Update: In very related news, NY Gov. David Paterson announces a deal has been struck to soften NY’s draconian Rockefeller drug laws and get rid of many mandatory minimums. “‘Since 1973, New York has had the harshest drug laws in the country, and they have simply not worked,’ Paterson said Friday in a radio interview.

Webb takes on Incarceration Nation.

I think you can be a law-and-order leader and still understand that the criminal justice system as we understand it today is broken, unfair, locking up the wrong people in many cases and not locking up the right person in many cases.” In an auspicious sign for 2009, Sen. Jim Webb (D-VA) announces he’ll be taking at stab at criminal justice and prison reform in the coming year. “Webb aims much of his criticism at enforcement efforts that he says too often target low-level drug offenders and parole violators, rather than those who perpetrate violence, such as gang members. He also blames policies that strip felons of citizenship rights and can hinder their chances of finding a job after release.

It sounds like he’s on the right track, and bully to Sen. Webb for even taking this issue — normally not one that brings in the votes — on. (Let’s hope Webb knows his Wire.)

Of course, a lot of headway could be made if we just started taking a saner approach to drugs in this country, i.e. unclogging the justice system of non-violent drug offenders and doing away with mandatory minimums. From there, I hope Sen. Webb sets his sights on the shameful and grotesque private, for-profit prison industry that has sprouted here in America. I for one believe running an unsafe, substandard prison and getting rich by outsourcing your supply of “captive” laborers to corporations that don’t want to pay market wages is much more immoral and criminal behavior than getting high in some fashion and being unlucky (and/or black) enough to get caught. And I don’t think I’m in the minority in this assessment anymore.

Wright and Wrong.

“I feel that those citizens who say that have never heard my sermons, nor do they know me. They are unfair accusations taken from sound bites…I served six years in the military. Does that make me patriotic? How many years did Cheney serve?” I haven’t watched the Sunday shows yet, but, if today’s press is any indication, the Rev. Jeremiah Wright is the big story in the news, after he delivered remarks in several venues aimed at defending himself against the recent media throng, as well as horrifying attempts by the like of George Stephanopoulos to McCarthify him on national television. (As I said here, we seem to have entirely skipped the rails when kindly ole Mike Huckabee is the biggest voice for tolerance and historical understanding in the conversation.)

At any rate, the return of Obama’s Angry Black Preacher-Man prompted tut-tuts of electoral worry from Clinton-leaning concern trolls like like Salon‘s Joan Walsh, and the usual waiting for the other-shoe-to-drop from breathless political blogs like War Room and Ben Smith. What I haven’t seen yet today, amid all the puttering from the press on the subject of Wright, is any attempt to put the Reverend’s remarks in context of this weekend’s highly dubious acquittal in the Sean Bell case. To wit, New York City cops shoot an unarmed black man and his friends 50 times and end up getting off for it, and, outside of Harlem, there’s barely a shrug, including in the news media. Meanwhile, when it comes to anything and everything involving the fates of Natalee Holloway, Laci Peterson, and any other white damsel in distress, the press drone on about it endlessly, funnelling info to us months or even years after the cases have gone cold. But, as they say, this ain’t Aruba, b**ch.
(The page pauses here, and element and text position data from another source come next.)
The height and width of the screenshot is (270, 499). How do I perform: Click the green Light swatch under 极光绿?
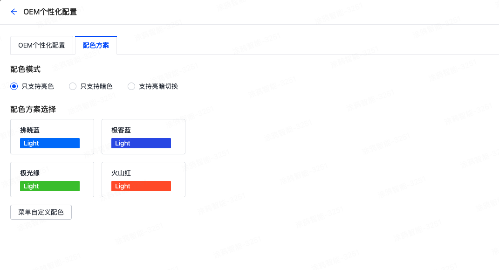coord(50,186)
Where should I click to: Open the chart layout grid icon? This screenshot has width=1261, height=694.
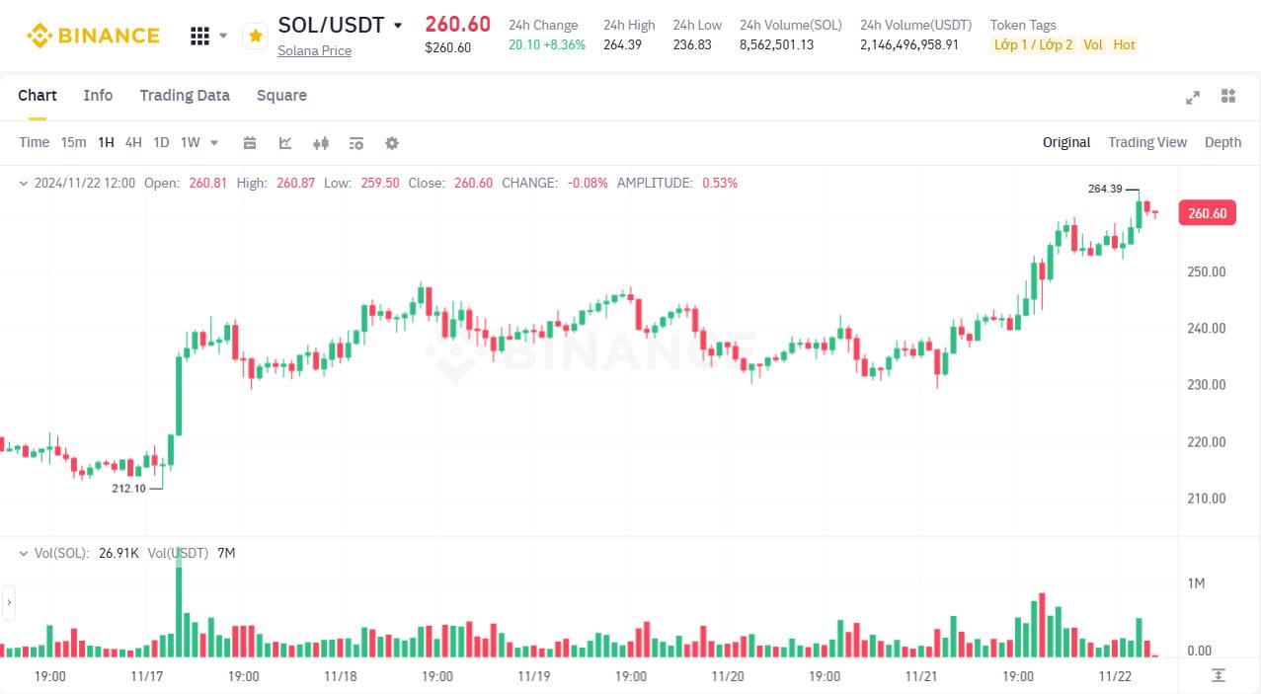tap(1228, 96)
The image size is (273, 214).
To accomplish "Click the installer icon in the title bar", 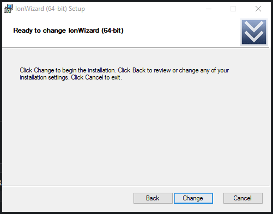I will (x=8, y=9).
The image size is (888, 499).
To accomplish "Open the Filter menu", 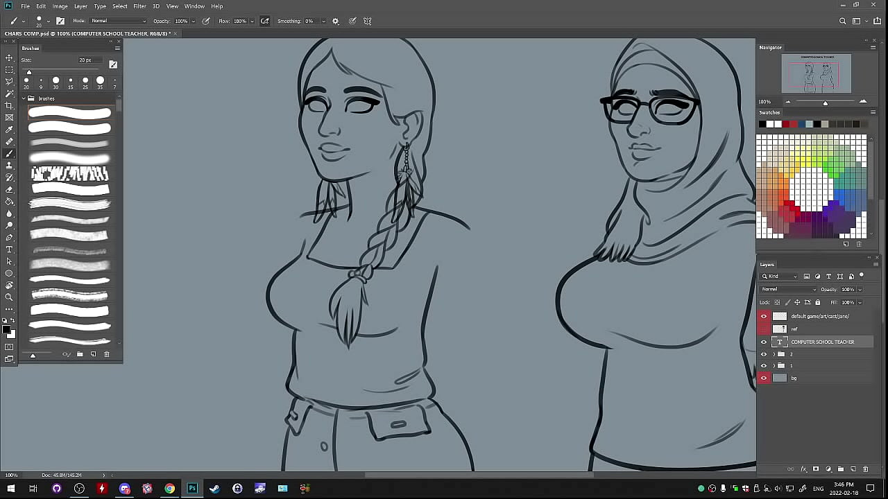I will [x=139, y=6].
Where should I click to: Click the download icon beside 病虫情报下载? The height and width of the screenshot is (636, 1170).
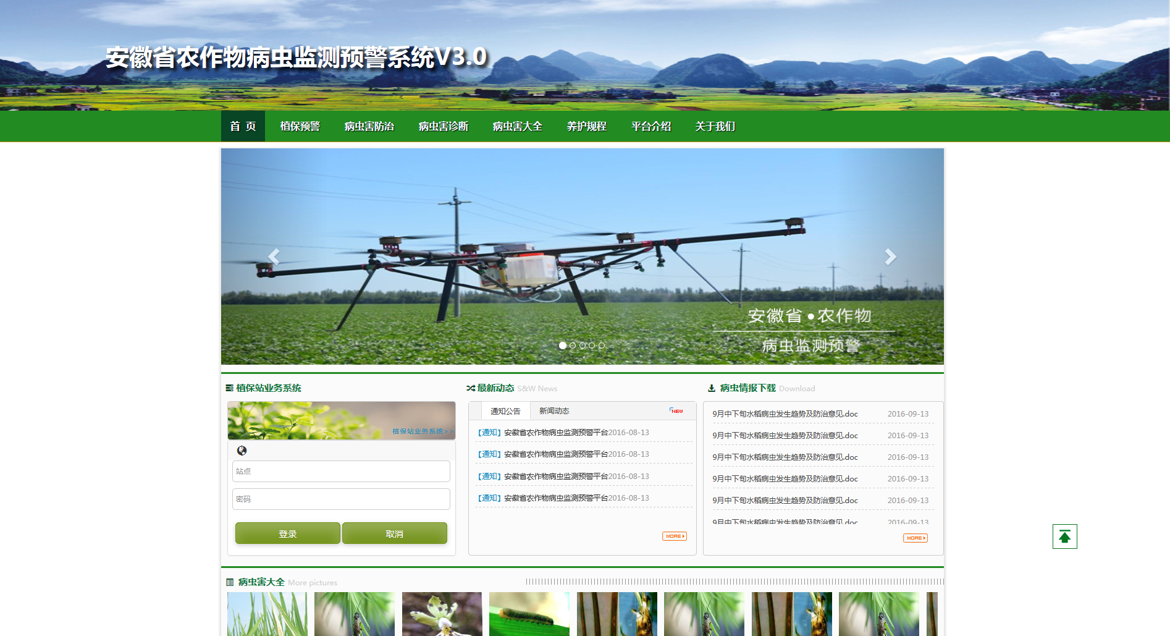tap(712, 388)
Is Rev. Wright angry? At this point, and as this weekend’s fiasco makes clear, he has every right to be. Perhaps the press and the punditocracy could investigate more thoroughly why black America may be less inclined to think well of our nation at times, rather than working themselves into yet another holier-than-thou froth about occasional intemperate remarks, and/or endlessly fretting about their potential impact on the electoral whims of the white working class. God forbid these media asshats break out of their echo chamber bubble once in awhile and do some honest-to-goodness reporting. Heck, I’d be happy just to see a few of ’em think for themselves.

We’re not going to take it anymore.

“What the drugs themselves have not destroyed, the warfare against them has. And what once began, perhaps, as a battle against dangerous substances long ago transformed itself into a venal war on our underclass. Since declaring war on drugs nearly 40 years ago, we’ve been demonizing our most desperate citizens, isolating and incarcerating them and otherwise denying them a role in the American collective. All to no purpose. The prison population doubles and doubles again; the drugs remain.”

On the eve of the final episode, the writers of The Wire — Simon, Burns, Lehane, Pelecanos, and Price — argue in favor of jury nullification as an act of civil disobedience against America’s failed drug war. “If some few episodes of a television entertainment have caused others to reflect on the war zones we have created in our cities and the human beings stranded there, we ask that those people might also consider their conscience. And when the lawyers or the judge or your fellow jurors seek explanation, think for a moment on Bubbles or Bodie or Wallace. And remember that the lives being held in the balance aren’t fictional.

Tribune of the People.

“Obama can help this nation move forward…In the minority party for all but his final two years in the Statehouse, he tempered a progressive agenda with a cold dash of realism…Racial profiling, death penalty reform, recording of criminal interrogations, health care — when victory was elusive, Obama seized progress. He did so by working fluidly with Republicans and Democrats. He sought out his ideological foes. He listened closely to them. As a result, many Republicans in Illinois have warm words for Barack Obama.” One I missed earlier: Sen. Obama’s hometown paper, The Chicago Tribune, endorses him for president.

The War on Drugs is Lost.

“All told, the United States has spent an estimated $500 billion to fight drugs – with very little to show for it. Cocaine is now as cheap as it was when Escobar died and more heavily used. Methamphetamine, barely a presence in 1993, is now used by 1.5 million Americans and may be more addictive than crack. We have nearly 500,000 people behind bars for drug crimes – a twelvefold increase since 1980 – with no discernible effect on the drug traffic. Virtually the only success the government can claim is the decline in the number of Americans who smoke marijuana – and even on that count, it is not clear that federal prevention programs are responsible. In the course of fighting this war, we have allowed our military to become pawns in a civil war in Colombia and our drug agents to be used by the cartels for their own ends. Those we are paying to wage the drug war have been accused of human-rights abuses in Peru, Bolivia and Colombia. In Mexico, we are now repeating many of the same mistakes we have made in the Andes.

To their credit, those left-wing hippie radicals at National Review said as much way back in 1996, and HBO’s The Wire has dramatized the dismal consequences of the conflict for several years now. Now, coming to the same dour conclusion in 2007, Rolling Stone‘s Ben Wallace-Wells explains how America lost the War on Drugs, and argues that continuing to perpetuate it in its current fashion — with its “law and order” emphases of crushing supply, international interdiction, and mandatory minimum sentencing — is tantamount to flushing money and lives down the toilet. “Even by conservative estimates, the War on Drugs now costs the United States $50 billion each year and has overcrowded prisons to the breaking point – all with little discernible impact on the drug trade…The real radicals of the War on Drugs are not the legalization advocates, earnestly preaching from the fringes, but the bureaucrats — the cops and judges and federal agents who are forced into a growing acceptance that rendering a popular commodity illegal, and punishing those who sell it and use it, has simply overwhelmed the capacity of government.” (Found via Jack Shafer’s endorsement at Slate.)